Text shown:
-=-=-

The Glenlivet Cipher
There are some whiskies that are very popular and dominate the sales charts. These seemingly are worshiped in some quarters especially Stateside and consistently appear in conversation or online. Yet in my realm they are rarely if ever discussed, these malts are to fellow enthusiasts deceased whiskies.
With Whisky Rover I try to cover what I can which means I have purchased whiskies from Glenfiddich, Glenlivet and Glenmorangie to review here. Can I actually say any of these deceased whiskies have me running out to purchase more or trying to raise them in conversation? No, not at all. Yet they remain extremely popular and are well marketed. I'd also throw Balenvie into the forgotten whisky realm, but that has lacked coverage here and it will be addressed in 2017.
Do you remember the Glenlivet Alpha? Many I suspect will not, being an interesting experiment from the distillery that tried to focus attention on the whisky rather than details about casks, age etc. It was in retrospect a flawed attempt to do something differently. Well, I say that noting just how in recent years Glenlivet has embraced the No Age Statement market with several releases.
The distillery is a huge producer and can support its core range with reasonable efficiency whilst also introducing the odd NAS release along the way. However in the UK we've lost the 12 year old in favour of the Founder's Reserve, which is a very poor swap in my opinion. Remember the Panini football stickers? It's like swapping an exceptionally rare card for one you're guaranteed to find in every packet. Not that I was a huge fan of the original 12 year old in any shape or form.

-=-=-

What to work on: List every whisky maker named in the whisky post.

Data:
-=-=-

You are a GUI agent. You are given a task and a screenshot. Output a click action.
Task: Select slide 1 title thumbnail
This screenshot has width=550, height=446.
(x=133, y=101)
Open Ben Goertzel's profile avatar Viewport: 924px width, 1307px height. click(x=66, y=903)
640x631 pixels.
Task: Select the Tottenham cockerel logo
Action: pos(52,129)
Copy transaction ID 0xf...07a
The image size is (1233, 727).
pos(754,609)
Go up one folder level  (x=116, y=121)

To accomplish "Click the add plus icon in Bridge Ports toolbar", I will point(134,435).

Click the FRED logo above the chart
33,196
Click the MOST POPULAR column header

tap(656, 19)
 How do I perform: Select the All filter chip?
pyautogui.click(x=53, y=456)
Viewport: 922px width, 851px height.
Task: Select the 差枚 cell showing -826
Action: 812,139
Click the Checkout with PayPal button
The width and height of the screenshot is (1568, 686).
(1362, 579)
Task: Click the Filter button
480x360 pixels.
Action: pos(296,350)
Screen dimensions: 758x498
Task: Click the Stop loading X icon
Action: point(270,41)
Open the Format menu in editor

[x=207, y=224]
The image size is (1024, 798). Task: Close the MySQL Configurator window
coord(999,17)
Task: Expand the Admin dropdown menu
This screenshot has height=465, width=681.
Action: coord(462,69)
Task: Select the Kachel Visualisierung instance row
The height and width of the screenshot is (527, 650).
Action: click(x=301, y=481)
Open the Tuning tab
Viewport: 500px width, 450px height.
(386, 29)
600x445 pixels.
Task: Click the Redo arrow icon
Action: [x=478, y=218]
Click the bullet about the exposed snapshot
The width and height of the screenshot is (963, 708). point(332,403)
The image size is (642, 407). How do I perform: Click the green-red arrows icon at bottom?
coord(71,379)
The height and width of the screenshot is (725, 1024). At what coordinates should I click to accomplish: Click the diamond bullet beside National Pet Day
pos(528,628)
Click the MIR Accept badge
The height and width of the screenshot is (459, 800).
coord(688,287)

-=-=-

Answer for this exercise: Glenfiddich, Glenlivet, Glenmorangie, Balenvie